コロナ渦不染日記 #97
一月三十日(土)
○映画『ハーレー・クインの華麗なる覚醒』を見る。
『スーサイド・スクァッド』(2016)は中途半端な映画であったが、その中途半端さのなかでも、マーゴット・ロビー演ずるハーレー・クインは、際だって輝きを放っていた。本作は、その魅力を前面に出して制作するために、マーゴット・ロビーが主演した『アイ、トーニャ』(2017)の「信頼できない語り手によるドキュメンタリ風演出」を取り入れて、さらには女性主人公の物語を作るときの一種のトレンドとなっている「ガールズ・エンパワーメント」をテーマに採用し、ヒットを狙ったものと考えられる。
問題は、そのようにして作られたからか、後半に行くにしたがって各要素の結びつきが強くなるべきところを、決定的なゆるさを残したまま進行してしまい、やはり中途半端になってしまったところにある。ハーレー・クインが「男に依存する以外の生き方をしらない女」であることが最初に提示されているので、そういう自己からの脱却がこのドラマのカタルシスとなることは早々に知られるが、だからといって「男は全員、脱却すべきもの」とするのは、かえって公平さを欠き、エンターテインメントとしての誠実さを失うことになってしまっている。
エンターテインメントとは、受け手を喜ばせるための手練手管であるが、それが作意による「虚構」であればあるほど、「現実」をきっちりと「模倣」しなければならない。どんなに新鮮で高級な食材をもちいたところで、味付けを間違えればすべてが台無しになるが、そのための味付けこそ、エンターテインメントにおいては「現実をいかに模倣しきるか」なのだ。
なにもかもが都合のいい嘘でできているとわかってしまったら、あるいは、体験を提供する側が「ここまでやったから大丈夫だろう」と手をぬいているとわかってしまったら、受け手が感じる「体験の喜び」は醒めてしまう。
○仕事の後輩と、週明けの現場代行のためのやりとりをする。不安は残るものの、なんとかかたちになってきた。
○本日の、全国の新規感染者数は、三三三九人(前週比-一三七七人)。
そのうち、東京は、七六九人(前週比-三〇一人)。
一月三十一日(日)
○岬の駅前商店街をうろうろしていると、人獣男女とりまぜた、数人のグループが、プラカードを手に、口をそろえて叫びながら、こちらへ歩いてくるのに遭遇した。
「新型コロナウィルスは嘘です。
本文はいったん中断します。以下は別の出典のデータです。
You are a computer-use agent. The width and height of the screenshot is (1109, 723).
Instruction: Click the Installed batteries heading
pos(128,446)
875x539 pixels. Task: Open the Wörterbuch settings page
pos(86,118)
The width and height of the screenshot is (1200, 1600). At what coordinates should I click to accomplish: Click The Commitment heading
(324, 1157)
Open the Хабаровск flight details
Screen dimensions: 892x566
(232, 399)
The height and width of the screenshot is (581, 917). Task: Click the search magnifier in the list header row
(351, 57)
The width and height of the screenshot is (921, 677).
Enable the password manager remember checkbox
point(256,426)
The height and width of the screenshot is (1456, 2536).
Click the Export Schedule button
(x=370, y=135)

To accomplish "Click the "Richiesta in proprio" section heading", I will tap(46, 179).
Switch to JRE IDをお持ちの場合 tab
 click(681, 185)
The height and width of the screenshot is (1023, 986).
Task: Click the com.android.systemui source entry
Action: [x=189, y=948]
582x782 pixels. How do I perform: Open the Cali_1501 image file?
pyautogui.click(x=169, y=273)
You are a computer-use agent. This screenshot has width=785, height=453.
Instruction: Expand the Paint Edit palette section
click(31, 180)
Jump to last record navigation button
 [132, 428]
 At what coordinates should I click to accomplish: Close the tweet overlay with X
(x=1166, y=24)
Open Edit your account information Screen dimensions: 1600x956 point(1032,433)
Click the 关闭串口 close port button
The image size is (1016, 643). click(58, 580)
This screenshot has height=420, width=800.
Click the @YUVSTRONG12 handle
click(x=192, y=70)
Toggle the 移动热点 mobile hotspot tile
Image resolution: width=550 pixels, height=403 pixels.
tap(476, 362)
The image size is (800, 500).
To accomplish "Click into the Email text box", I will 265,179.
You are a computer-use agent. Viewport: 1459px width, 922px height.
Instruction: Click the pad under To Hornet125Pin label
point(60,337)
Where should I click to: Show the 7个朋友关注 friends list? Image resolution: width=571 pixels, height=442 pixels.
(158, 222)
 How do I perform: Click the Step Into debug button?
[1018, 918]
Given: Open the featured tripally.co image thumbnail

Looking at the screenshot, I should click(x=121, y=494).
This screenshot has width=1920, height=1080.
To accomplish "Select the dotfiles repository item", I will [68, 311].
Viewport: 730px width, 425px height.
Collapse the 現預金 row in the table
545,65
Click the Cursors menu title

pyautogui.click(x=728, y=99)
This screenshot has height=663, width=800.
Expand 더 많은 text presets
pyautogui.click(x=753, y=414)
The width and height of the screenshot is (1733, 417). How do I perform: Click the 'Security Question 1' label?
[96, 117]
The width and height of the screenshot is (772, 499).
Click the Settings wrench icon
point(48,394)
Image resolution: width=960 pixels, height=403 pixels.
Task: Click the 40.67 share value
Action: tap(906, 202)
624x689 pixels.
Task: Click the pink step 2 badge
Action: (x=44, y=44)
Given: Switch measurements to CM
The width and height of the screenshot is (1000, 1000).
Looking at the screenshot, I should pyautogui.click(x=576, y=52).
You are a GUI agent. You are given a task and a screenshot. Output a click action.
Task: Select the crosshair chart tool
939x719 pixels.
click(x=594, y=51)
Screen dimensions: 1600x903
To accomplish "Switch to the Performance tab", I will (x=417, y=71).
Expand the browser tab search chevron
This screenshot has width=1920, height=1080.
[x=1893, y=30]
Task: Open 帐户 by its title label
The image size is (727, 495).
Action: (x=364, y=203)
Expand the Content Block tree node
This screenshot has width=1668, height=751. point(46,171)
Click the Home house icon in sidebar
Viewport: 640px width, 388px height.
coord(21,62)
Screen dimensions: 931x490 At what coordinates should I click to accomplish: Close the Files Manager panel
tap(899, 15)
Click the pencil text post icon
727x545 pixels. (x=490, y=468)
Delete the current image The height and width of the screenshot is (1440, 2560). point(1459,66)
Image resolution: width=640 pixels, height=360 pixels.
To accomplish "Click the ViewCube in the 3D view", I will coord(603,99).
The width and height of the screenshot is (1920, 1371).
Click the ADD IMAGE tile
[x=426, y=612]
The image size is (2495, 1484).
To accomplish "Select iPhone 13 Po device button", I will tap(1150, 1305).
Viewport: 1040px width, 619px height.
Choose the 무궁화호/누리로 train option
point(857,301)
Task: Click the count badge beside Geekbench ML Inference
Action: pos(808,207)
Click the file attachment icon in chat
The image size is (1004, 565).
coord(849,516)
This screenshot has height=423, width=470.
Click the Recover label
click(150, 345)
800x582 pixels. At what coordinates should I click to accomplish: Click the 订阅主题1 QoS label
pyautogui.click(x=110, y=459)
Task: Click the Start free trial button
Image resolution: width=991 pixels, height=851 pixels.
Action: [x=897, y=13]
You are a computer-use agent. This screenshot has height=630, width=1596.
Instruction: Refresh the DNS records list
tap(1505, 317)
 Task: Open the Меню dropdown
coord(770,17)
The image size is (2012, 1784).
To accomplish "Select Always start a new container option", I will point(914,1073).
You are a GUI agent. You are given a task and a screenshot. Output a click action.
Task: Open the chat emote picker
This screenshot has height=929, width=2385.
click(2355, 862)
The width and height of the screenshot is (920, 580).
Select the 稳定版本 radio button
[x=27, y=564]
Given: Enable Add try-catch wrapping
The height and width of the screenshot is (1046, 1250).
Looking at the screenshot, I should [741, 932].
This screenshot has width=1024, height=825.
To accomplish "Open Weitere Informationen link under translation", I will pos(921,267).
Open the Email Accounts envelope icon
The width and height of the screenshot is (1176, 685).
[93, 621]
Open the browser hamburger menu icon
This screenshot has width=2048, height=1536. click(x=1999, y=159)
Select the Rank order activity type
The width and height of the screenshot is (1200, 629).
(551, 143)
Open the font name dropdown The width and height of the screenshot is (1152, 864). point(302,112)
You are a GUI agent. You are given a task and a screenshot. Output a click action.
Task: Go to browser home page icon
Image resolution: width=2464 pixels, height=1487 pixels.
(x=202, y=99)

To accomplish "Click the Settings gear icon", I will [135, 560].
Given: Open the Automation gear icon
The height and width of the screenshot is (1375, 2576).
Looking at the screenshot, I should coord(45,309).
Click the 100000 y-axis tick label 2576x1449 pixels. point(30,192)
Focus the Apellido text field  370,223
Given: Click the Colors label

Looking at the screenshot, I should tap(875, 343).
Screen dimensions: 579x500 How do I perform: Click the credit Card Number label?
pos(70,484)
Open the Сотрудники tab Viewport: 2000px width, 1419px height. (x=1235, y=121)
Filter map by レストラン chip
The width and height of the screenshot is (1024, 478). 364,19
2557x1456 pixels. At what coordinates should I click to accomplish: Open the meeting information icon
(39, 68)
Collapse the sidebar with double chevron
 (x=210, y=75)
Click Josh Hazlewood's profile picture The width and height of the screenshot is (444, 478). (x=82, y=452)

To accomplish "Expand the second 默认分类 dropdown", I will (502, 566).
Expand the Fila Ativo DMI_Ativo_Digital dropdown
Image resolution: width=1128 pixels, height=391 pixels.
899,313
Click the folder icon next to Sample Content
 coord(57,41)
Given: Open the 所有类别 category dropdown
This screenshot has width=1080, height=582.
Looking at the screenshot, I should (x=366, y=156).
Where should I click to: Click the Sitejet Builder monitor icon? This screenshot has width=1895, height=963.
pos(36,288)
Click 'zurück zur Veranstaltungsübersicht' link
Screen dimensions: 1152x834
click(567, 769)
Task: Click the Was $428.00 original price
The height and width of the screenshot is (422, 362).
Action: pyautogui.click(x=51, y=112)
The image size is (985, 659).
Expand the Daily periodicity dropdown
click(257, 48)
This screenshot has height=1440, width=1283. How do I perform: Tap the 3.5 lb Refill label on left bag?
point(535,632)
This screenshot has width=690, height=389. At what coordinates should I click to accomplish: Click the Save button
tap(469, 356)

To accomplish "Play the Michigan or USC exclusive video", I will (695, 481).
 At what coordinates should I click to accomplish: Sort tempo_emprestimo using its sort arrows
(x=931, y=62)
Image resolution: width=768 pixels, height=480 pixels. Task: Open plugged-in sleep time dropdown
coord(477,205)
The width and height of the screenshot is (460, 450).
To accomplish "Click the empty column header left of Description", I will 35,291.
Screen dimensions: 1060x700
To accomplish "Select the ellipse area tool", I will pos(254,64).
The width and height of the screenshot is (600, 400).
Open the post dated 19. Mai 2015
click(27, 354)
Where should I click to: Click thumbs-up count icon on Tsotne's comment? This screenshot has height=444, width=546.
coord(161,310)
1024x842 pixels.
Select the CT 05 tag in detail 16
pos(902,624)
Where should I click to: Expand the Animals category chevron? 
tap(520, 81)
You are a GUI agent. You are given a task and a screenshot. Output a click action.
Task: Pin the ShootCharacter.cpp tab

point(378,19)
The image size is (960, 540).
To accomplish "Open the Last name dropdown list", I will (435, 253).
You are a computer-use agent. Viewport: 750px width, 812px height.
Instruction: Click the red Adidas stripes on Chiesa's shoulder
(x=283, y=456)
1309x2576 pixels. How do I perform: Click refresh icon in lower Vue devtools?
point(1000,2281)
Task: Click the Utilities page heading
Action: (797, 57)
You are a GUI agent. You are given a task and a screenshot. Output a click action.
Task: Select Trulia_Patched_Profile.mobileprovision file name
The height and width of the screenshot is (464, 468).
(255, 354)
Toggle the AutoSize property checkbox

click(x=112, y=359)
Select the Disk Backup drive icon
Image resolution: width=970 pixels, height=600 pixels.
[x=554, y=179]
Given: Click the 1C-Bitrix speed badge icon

マスクをする必要はありません。そんなウィルスは存在しません」
すれちがう。
「渋谷駅前に似たような人たちがいたっていうのは、ずいぶん前のことだね」と、一緒に散歩をしていたイナバさんが言う。
「本当にいたんだな」と、相棒の下品ラビットがつぶやいた。
してみると、彼らが実在するごとく、新型コロナウィルスもまた、実在する可能性はある。自分に都合のいいが存在するのであれば、都合の悪い者もまた、おなじだけの確率で存在する可能性がある。
○もちろん、「新型コロナウィルスが存在しない」可能性もまた、おなじだけの確率で存在する。しかし、それを喧伝することに、どんな意味があるだろう。よしんば、新型コロナウィルスが実在しないとして、実在するという仮定のもとに行動している人々に対して、そのことを納得させることには、どんな意味があるだろう。そして、もし、そのことを納得させたいのであれば、「そんなものは存在しない」ということを喧伝するだけでは、力不足ではないか。その人たちが、「ある」ということを納得できないように、相手もまた、「ない」ということを納得できないだろうから、その気持ちを変えるためには、どのような手段を講じるべきか考えたならば、あのような行為だけでは終われないはずである。
とするならば、彼らは、自分(たち)だけのために、あのような行為を行っているものであろう。推測するしかないが、それは「『ない』ということを信じたい」ためではないか。「ある」ということにしていると、不安だからではないか。
○本日の、全国の新規感染者数は、二六三七人(前週比-一三五三人)。
そのうち、東京は、六三三人(前週比-三五三人)。
新規感染者報告が減っているが、以前も日記に書いたように、陽性者の報告に対して追跡調査を行っていないのであれば、以前のようにおおくが報告されるわけではないので、感染状況が改善されたという指針にはなりえない……と考えるのも、あるいは、「感染は終息していない」と考えたいという、ぼくにとっての都合のいい「現実認識」である可能性は、じゅうぶんにある。